━━━━━ Supplied passage ━━━━━

Re: Root function

Re: Root function

[M Atakan Gurkan]

help-gsl seems to have problems, so I am (re)sending this to gsl-discuss.

ato

Date: Wed, 3 Dec 2003 11:13:04 -0600
From: M Atakan Gurkan <ato@northwestern.edu>
To: "lauradiara@libero.it" <lauradiara@libero.it>
Cc: GSL Help <help-gsl@gnu.org>
Subject: Re: Root function
User-Agent: Mutt/1.2.5.1i
In-Reply-To: <HPBPEL$632688B6CD5BDB7346FF8AD27B1CD0FB@libero.it>; from lauradiara@libero.it on Wed, Dec 03, 2003 at 03:25:33PM +0100

On Wed, Dec 03, 2003 at 03:25:33PM +0100, lauradiara@libero.it wrote:
> Hi,
> 
> I'd like to write a function which finds all the roots of a funcion y=f(x)
> provided by the user.
> 
> I have read the chapter one dimensional root finding: I have some questions.
> 
> The concept expressed is that you use root bracketing or root polishing: with
> the first you have to provide an initial intervalwitha root inside, while with
> the second you have to provide a guess root.
> 
> The first question is: both metods find only a root: if the function has more
> roots what happen?
> 
> The second question is that the initial condition (guess or interval with a
> root) is not simple, it's difficult to provide a good value.
> 
> All the examples are quite simple with a function provided athe start and not
> inserted by the user: so the guess or the interval is simple. But in the real
> applications, what can you do?
> 
> I think there is a solution, otherwise the functions in gsl_roots,h are not
> usable in real situations.
> 
> 
> Can you give me some advice?
Hi,
In real life applications you start with plotting your function and guess 
the roots, at least for a given interval. If you have a family of functions
then you try to parametrize the roots. This latter can be very hard. I 
recently spent a week on a parametrization problem.
There is no single method that will work for all functions. "Numerical
Methods That Work" is nice book on numerical techniques with a special emphasis
on what you should expect and how you can select a method based on the
problems at hand. I suggest you take a look at it.

Good luck,

ato

Re: Root function

[lauradiara]

Ok,

I have understood the problem: this morning I have solved my problem in this way.

The user has to insert an interval (and the function): I split my interval in
small pieces and valuate the value of the function, with libmatheval, in each
piece (only the extreme points of each sub interval).
I register the intervals (and then the points) in which user function changes
sign: at the end I apply the brent solver in each interval registered (infact I
know that if the interval is [a,b], sign(f(a)) is different from sign(f(b))).

This method is more accurate more pieces is diveded user interval.

This method is not suitable for infinite intervals, but for my case I think it
is ok.


What do you think?

Cheers

--Laura


---------- Initial Header -----------

From      : "Karsten Howes" karsten@videotron.ca
To          : "lauradiara@libero.it" lauradiara@libero.it
Cc          :
Date      : Wed, 03 Dec 2003 14:36:16 -0500
Subject : Re: Root function

> Laura,
>
> There is not much you can do in general.  Any root finder, no matter how
> clever, can be stumped by some choice of function.  Its not a problem
> with gsl.  It's just an issue of how general the set of functions
> specified by the user can be.  (Just try finding the roots of f(a) == 0
> , f(x) == 1 for x!=a).  Even smooth (analytical) functions can cause 
> arbitrarily difficult problems especially in the vicinity of an
> essential singularity.  Your problem is only well posed in the context 
> some particular restricted set of functions.

━━━━━ Data rows ━━━━━

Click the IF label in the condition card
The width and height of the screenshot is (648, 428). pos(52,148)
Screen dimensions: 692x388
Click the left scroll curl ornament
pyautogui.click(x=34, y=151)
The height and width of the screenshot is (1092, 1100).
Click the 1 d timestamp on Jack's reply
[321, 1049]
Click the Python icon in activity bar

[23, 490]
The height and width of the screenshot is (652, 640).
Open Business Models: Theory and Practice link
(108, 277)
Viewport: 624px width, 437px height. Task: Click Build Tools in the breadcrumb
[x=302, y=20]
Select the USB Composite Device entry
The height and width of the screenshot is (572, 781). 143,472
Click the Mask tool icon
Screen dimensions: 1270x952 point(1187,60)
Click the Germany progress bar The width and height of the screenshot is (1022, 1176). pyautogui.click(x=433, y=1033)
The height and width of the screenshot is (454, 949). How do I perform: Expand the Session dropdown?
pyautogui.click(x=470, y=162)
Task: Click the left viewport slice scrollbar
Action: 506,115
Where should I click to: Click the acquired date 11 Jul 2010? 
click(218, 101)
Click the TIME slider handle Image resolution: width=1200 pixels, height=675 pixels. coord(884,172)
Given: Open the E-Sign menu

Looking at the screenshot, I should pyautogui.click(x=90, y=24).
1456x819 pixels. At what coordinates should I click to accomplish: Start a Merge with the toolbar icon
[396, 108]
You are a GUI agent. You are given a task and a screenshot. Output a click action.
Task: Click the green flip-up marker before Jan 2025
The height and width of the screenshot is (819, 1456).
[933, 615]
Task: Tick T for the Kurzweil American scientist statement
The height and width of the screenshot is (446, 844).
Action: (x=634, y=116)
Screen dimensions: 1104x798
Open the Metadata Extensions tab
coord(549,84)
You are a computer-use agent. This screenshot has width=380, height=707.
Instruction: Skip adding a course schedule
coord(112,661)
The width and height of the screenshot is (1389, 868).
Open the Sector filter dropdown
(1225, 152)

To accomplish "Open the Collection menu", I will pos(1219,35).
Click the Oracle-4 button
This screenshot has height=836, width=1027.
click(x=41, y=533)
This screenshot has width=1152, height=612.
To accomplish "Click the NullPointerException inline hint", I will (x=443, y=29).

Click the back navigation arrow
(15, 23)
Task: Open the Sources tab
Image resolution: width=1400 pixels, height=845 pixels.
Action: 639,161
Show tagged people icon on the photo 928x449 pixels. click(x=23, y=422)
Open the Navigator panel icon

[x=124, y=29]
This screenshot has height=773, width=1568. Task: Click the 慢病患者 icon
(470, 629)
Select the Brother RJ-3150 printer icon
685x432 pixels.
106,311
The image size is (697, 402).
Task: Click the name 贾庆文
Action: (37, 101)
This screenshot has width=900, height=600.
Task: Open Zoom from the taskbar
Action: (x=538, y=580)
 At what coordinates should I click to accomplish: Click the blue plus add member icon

━━━━━

§ Set task 1: In the root-finding thread, which solver does Laura apply to each interval where the function changes sign?
§ Set task 2: Retype the part of the root-finding thread that begins at the words "I register the" and stops after "diveded user interval.".
§ Set task 3: Extend the mailing-list thread on GSL root finding past its last line.

§ Output 1: The Brent solver.

§ Output 2:
I register the intervals (and then the points) in which user function changes
sign: at the end I apply the brent solver in each interval registered (infact I
know that if the interval is [a,b], sign(f(a)) is different from sign(f(b))).

This method is more accurate more pieces is diveded user interval.

§ Output 3:
>
> Karsten
>
> lauradiara@libero.it wrote:
>
> >Hi,
> >
> >I'd like to write a function which finds all the roots of a funcion y=f(x)
> >provided by the user.
> >
> >I have read the chapter one dimensional root finding: I have some questions.
> >
> >The concept expressed is that you use root bracketing or root polishing: with
> >the first you have to provide an initial intervalwitha root inside, while with
> >the second you have to provide a guess root.
> >
> >The first question is: both metods find only a root: if the function has more
> >roots what happen?
> >
> >The second question is that the initial condition (guess or interval with a
> >root) is not simple, it's difficult to provide a good value.
> >
> >All the examples are quite simple with a function provided athe start and not
> >inserted by the user: so the guess or the interval is simple. But in the real
> >applications, what can you do?
> >
> >I think there is a solution, otherwise the functions in gsl_roots,h are not
> >usable in real situations.
> >
> >
> >Can you give me some advice?
> >
> >
> >Thanks
> >
> >
> >--Laura
> >
> >
> >
> >
> >
> Karsten Howes
> National Bank of Canada
>
>

Root function

[lauradiara]

Hi,

I'd like to write a function which finds all the roots of a funcion y=f(x)
provided by the user.

I have read the chapter one dimensional root finding: I have some questions.

The concept expressed is that you use root bracketing or root polishing: with
the first you have to provide an initial intervalwitha root inside, while with
the second you have to provide a guess root.

The first question is: both metods find only a root: if the function has more
roots what happen?

The second question is that the initial condition (guess or interval with a
root) is not simple, it's difficult to provide a good value.

All the examples are quite simple with a function provided athe start and not
inserted by the user: so the guess or the interval is simple. But in the real
applications, what can you do?

I think there is a solution, otherwise the functions in gsl_roots,h are not
usable in real situations.


Can you give me some advice?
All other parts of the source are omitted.